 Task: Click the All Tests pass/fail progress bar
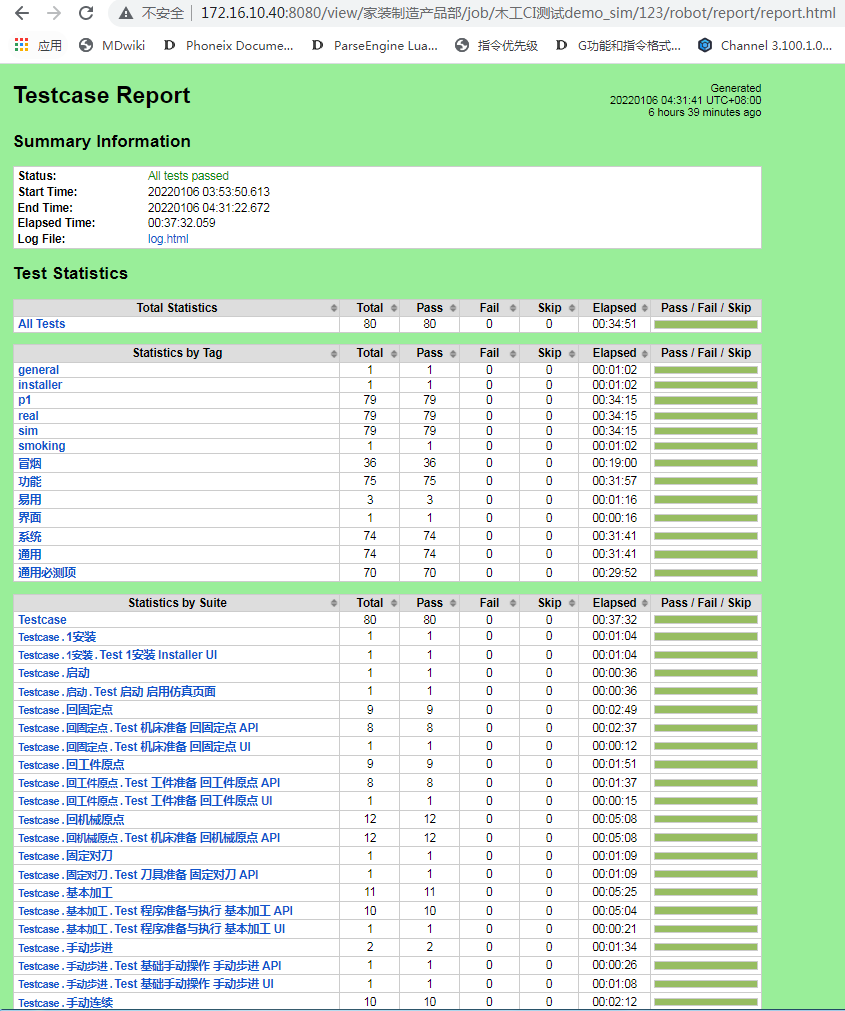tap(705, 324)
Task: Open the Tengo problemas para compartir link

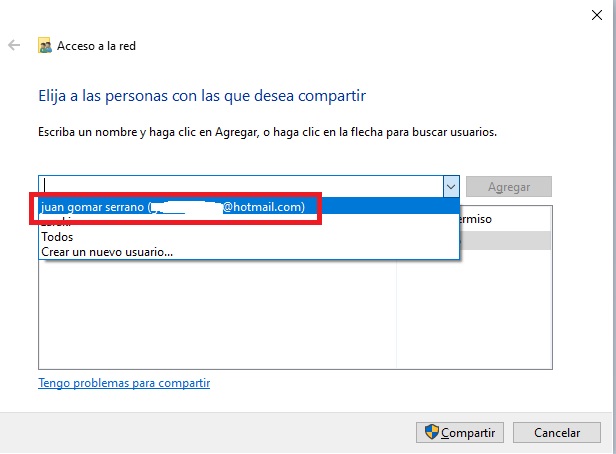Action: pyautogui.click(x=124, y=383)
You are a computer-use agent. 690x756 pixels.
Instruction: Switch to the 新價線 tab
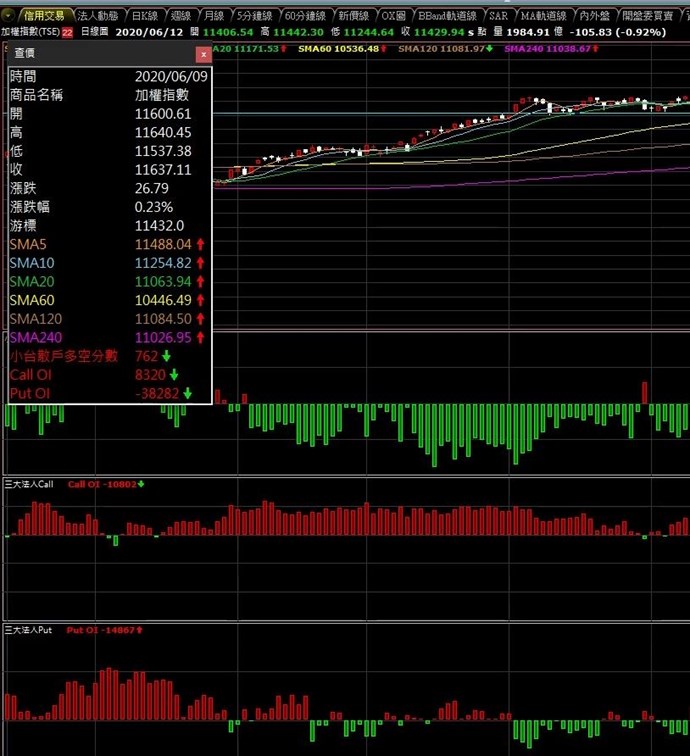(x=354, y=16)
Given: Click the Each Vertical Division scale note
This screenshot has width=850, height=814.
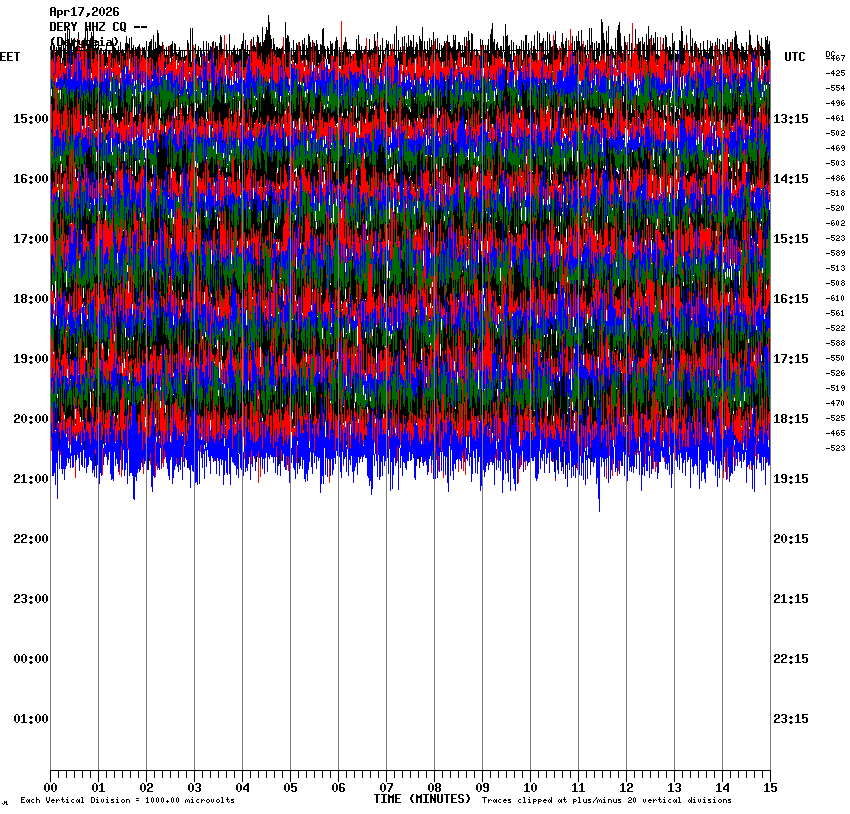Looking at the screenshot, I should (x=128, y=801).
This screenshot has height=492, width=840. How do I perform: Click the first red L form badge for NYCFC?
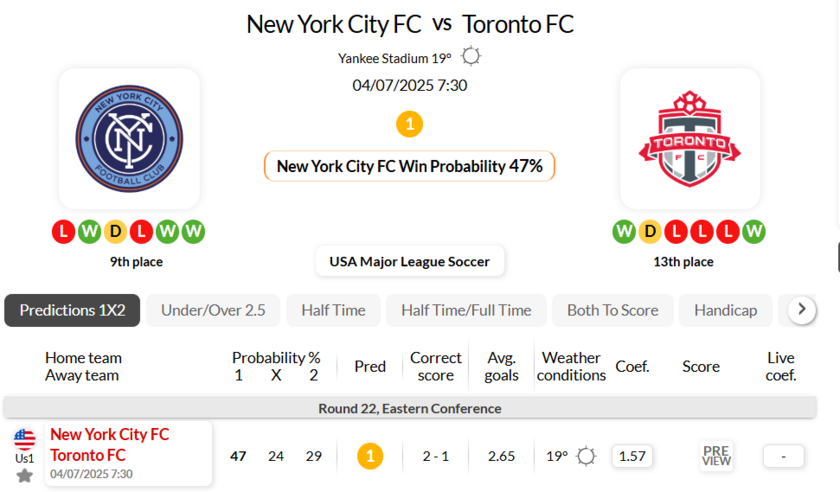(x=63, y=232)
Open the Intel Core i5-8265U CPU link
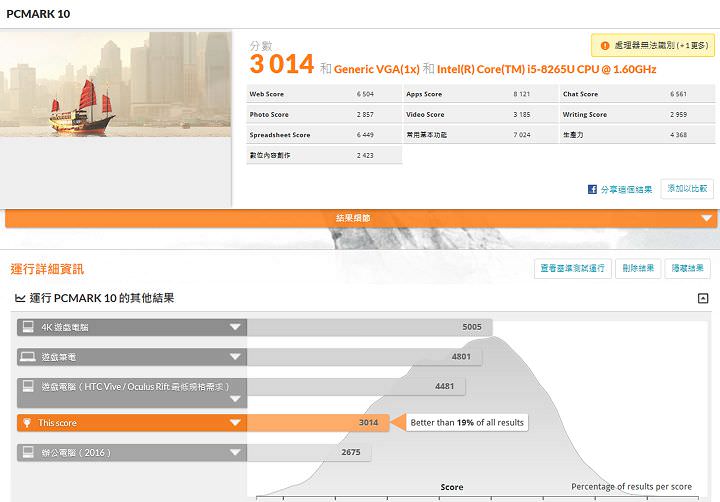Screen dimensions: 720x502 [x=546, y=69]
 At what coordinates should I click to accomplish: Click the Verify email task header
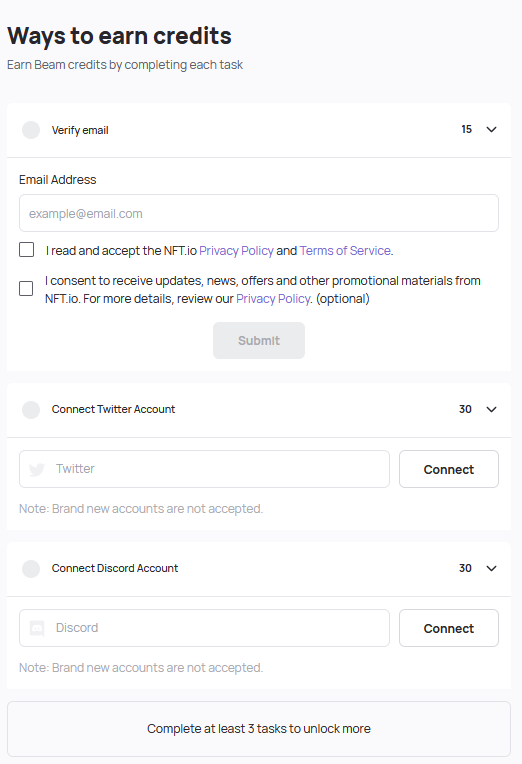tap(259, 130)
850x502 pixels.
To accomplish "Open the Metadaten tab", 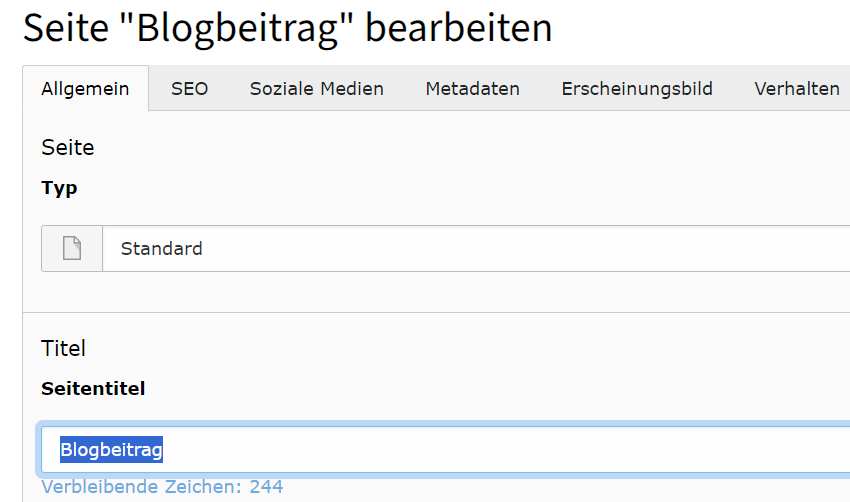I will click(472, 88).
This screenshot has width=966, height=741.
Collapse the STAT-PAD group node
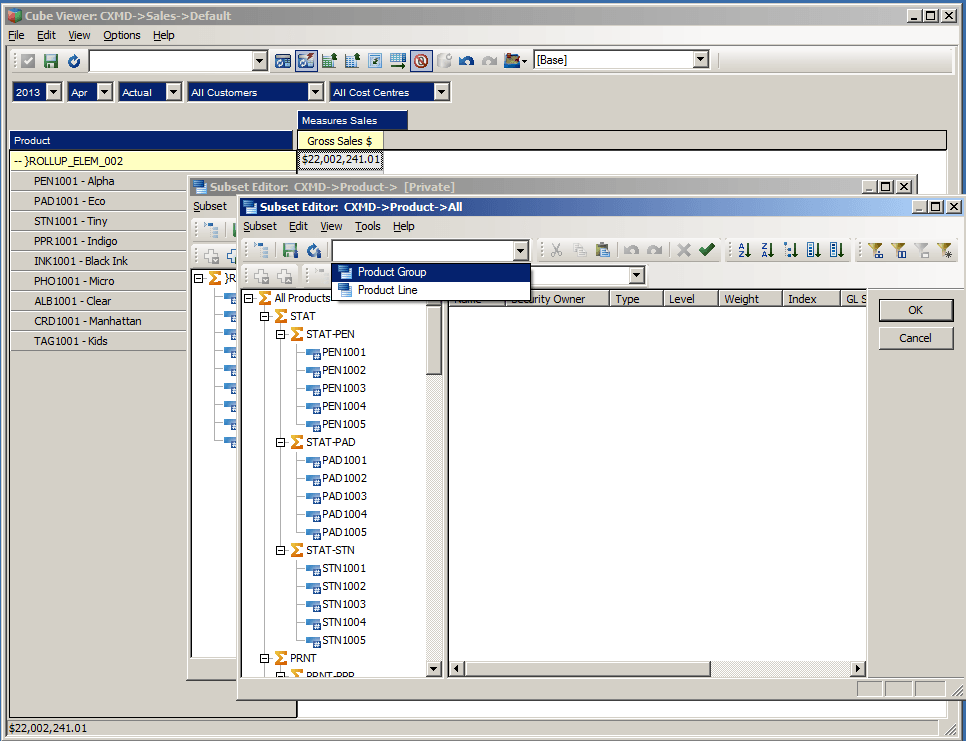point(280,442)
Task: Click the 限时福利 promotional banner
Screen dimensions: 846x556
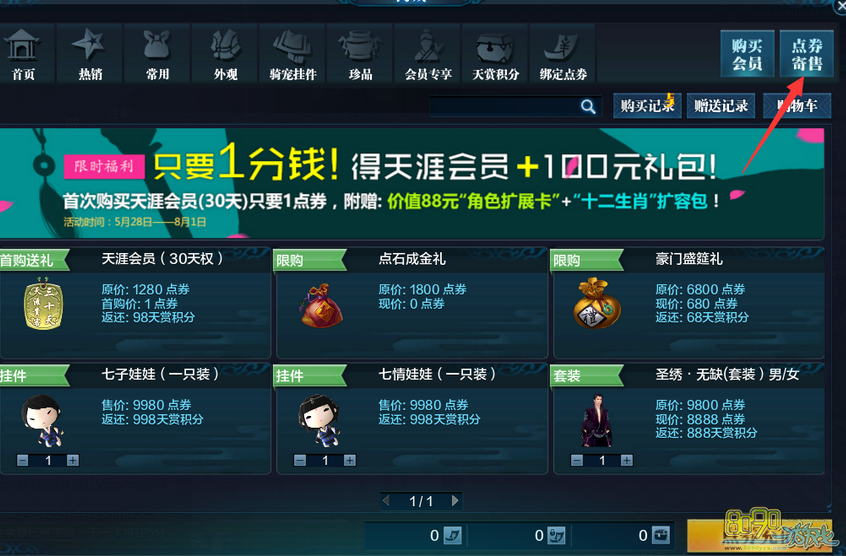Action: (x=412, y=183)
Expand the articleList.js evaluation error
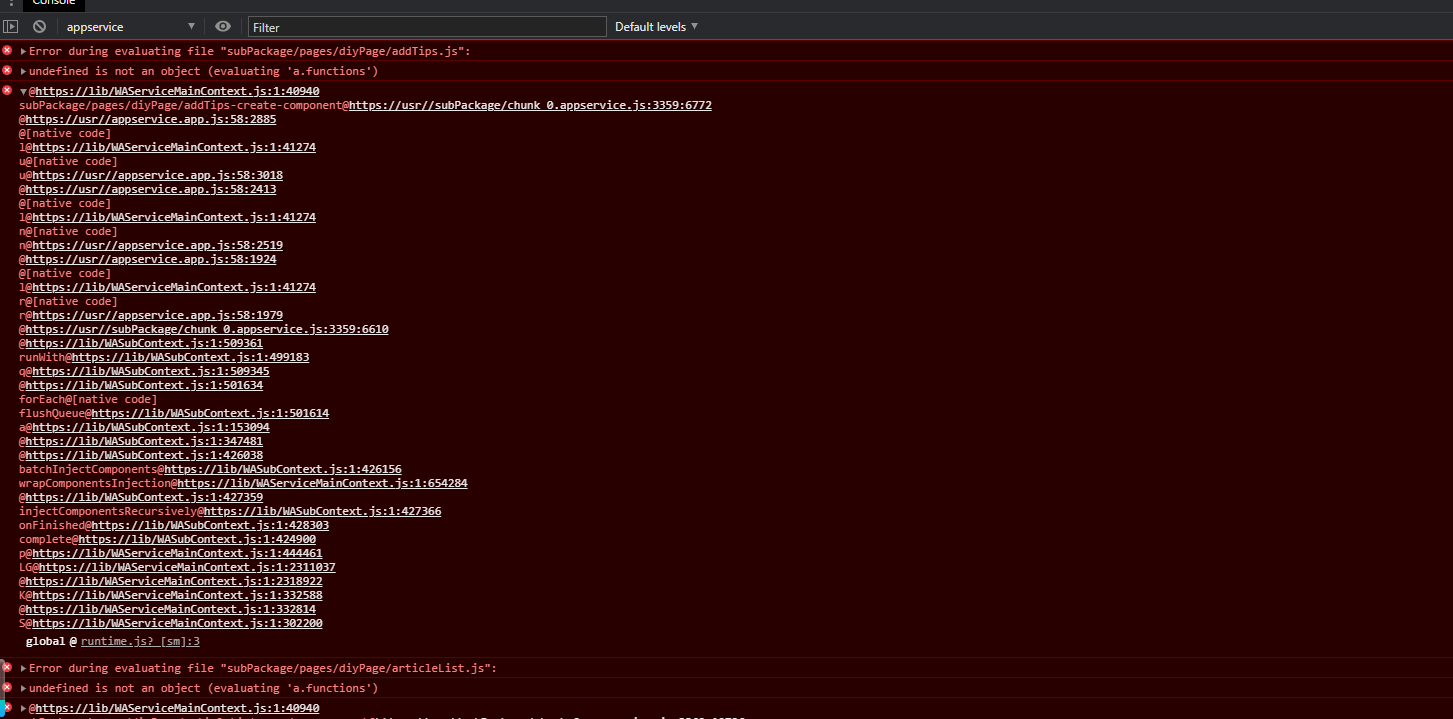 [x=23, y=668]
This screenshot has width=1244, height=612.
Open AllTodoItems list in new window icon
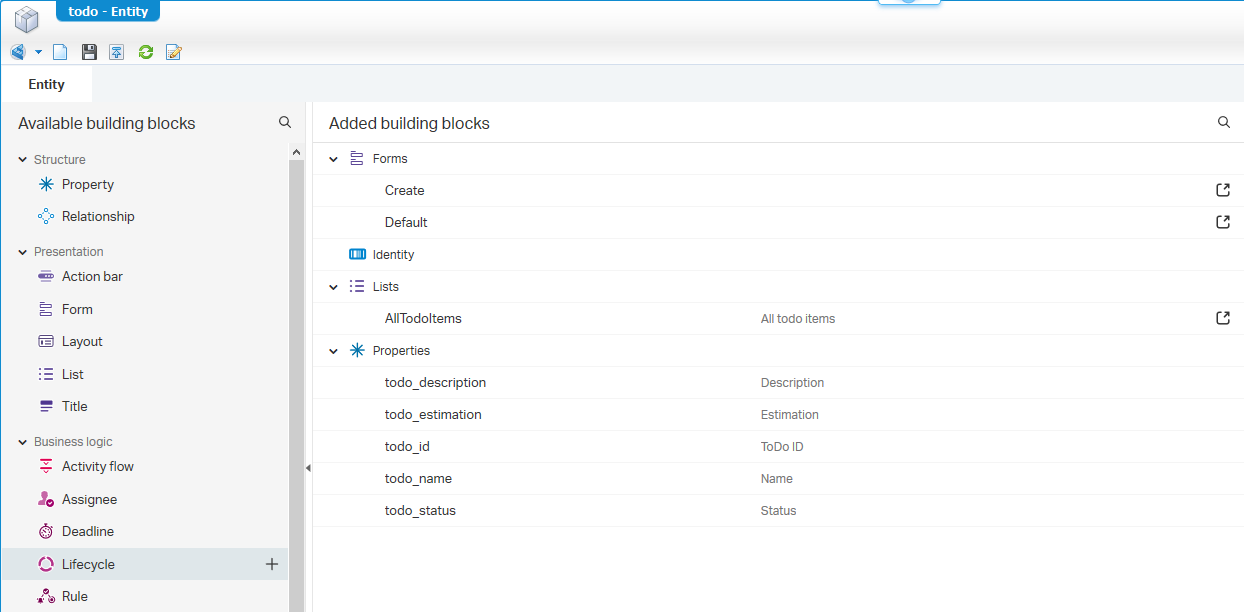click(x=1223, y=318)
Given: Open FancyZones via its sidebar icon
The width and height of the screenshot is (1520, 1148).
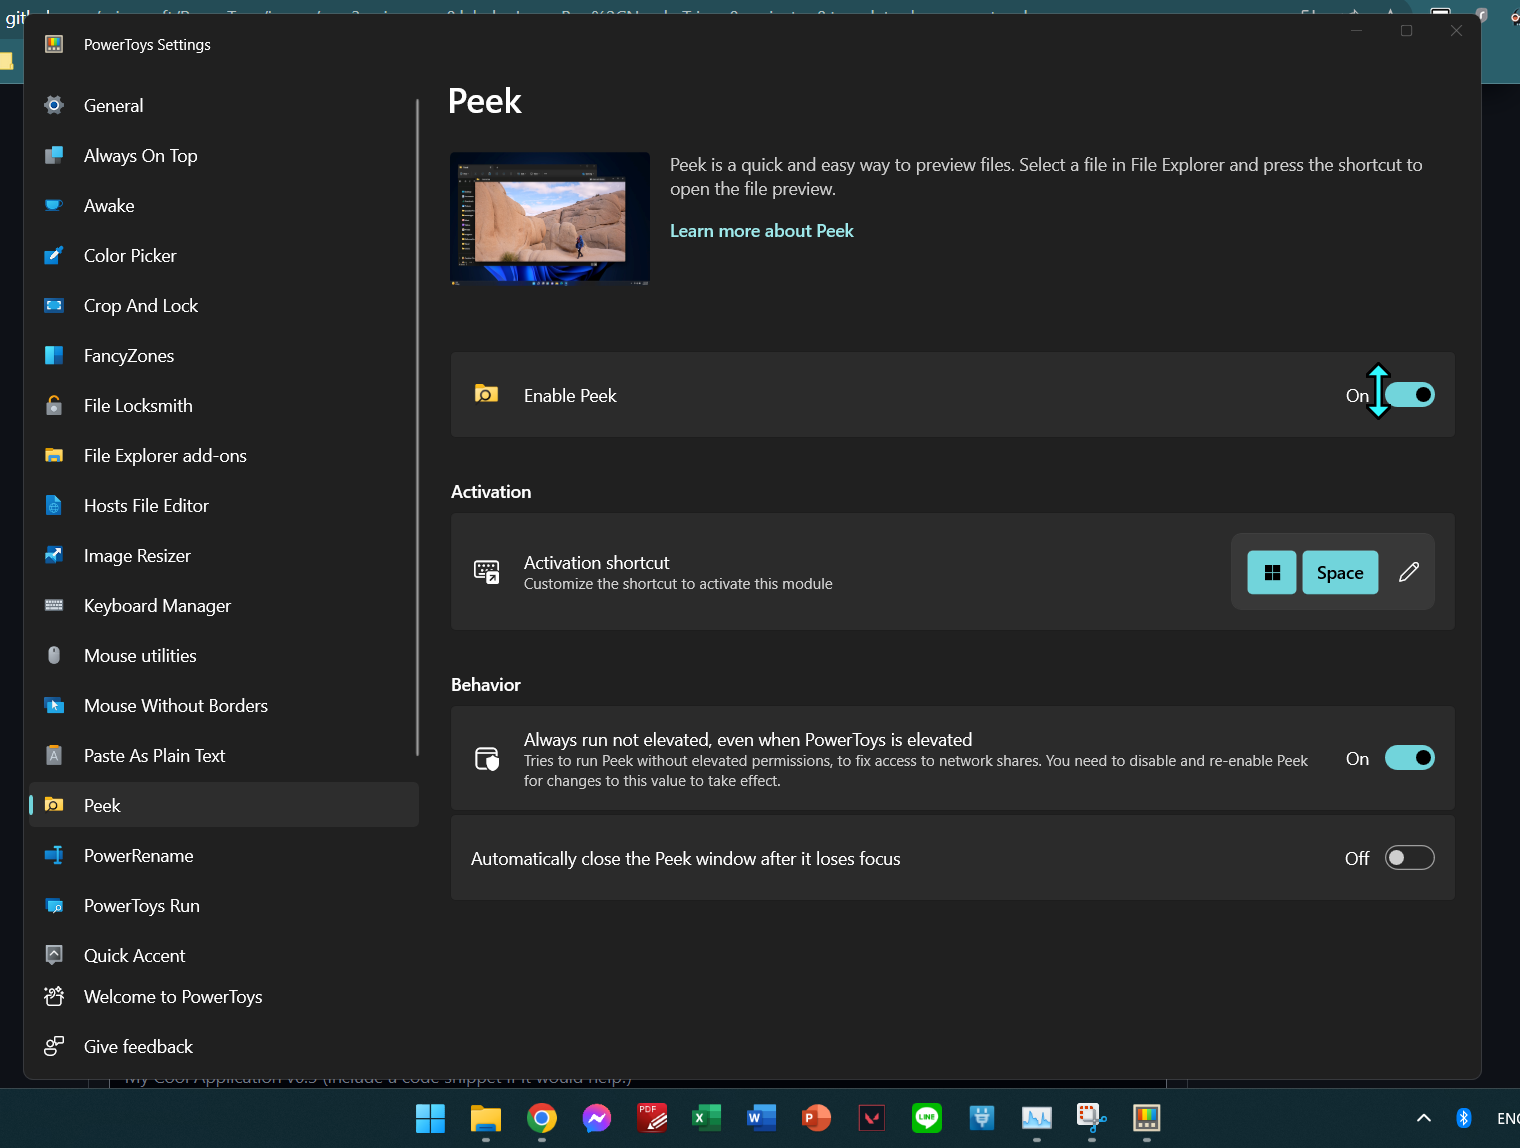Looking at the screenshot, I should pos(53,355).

*PROBLEM DESCRIPTION:* Render everything in the data from the line containing "Task: Click the 限时福利 promotional banner" down to the line containing "click(x=1223, y=318)" as a Markdown table with a Row column for the number and a Text column for the line. Skip blank lines and leave the pictures out.

*TASK ANSWER:*
| Row | Text |
|---|---|
| 1 | Task: Click the 限时福利 promotional banner |
| 2 | Screen dimensions: 846x556 |
| 3 | Action: (x=412, y=183) |
| 4 | Expand the articleList.js evaluation error |
| 5 |  [x=23, y=668] |
| 6 | This screenshot has width=1244, height=612. |
| 7 | Open AllTodoItems list in new window icon |
| 8 | click(x=1223, y=318) |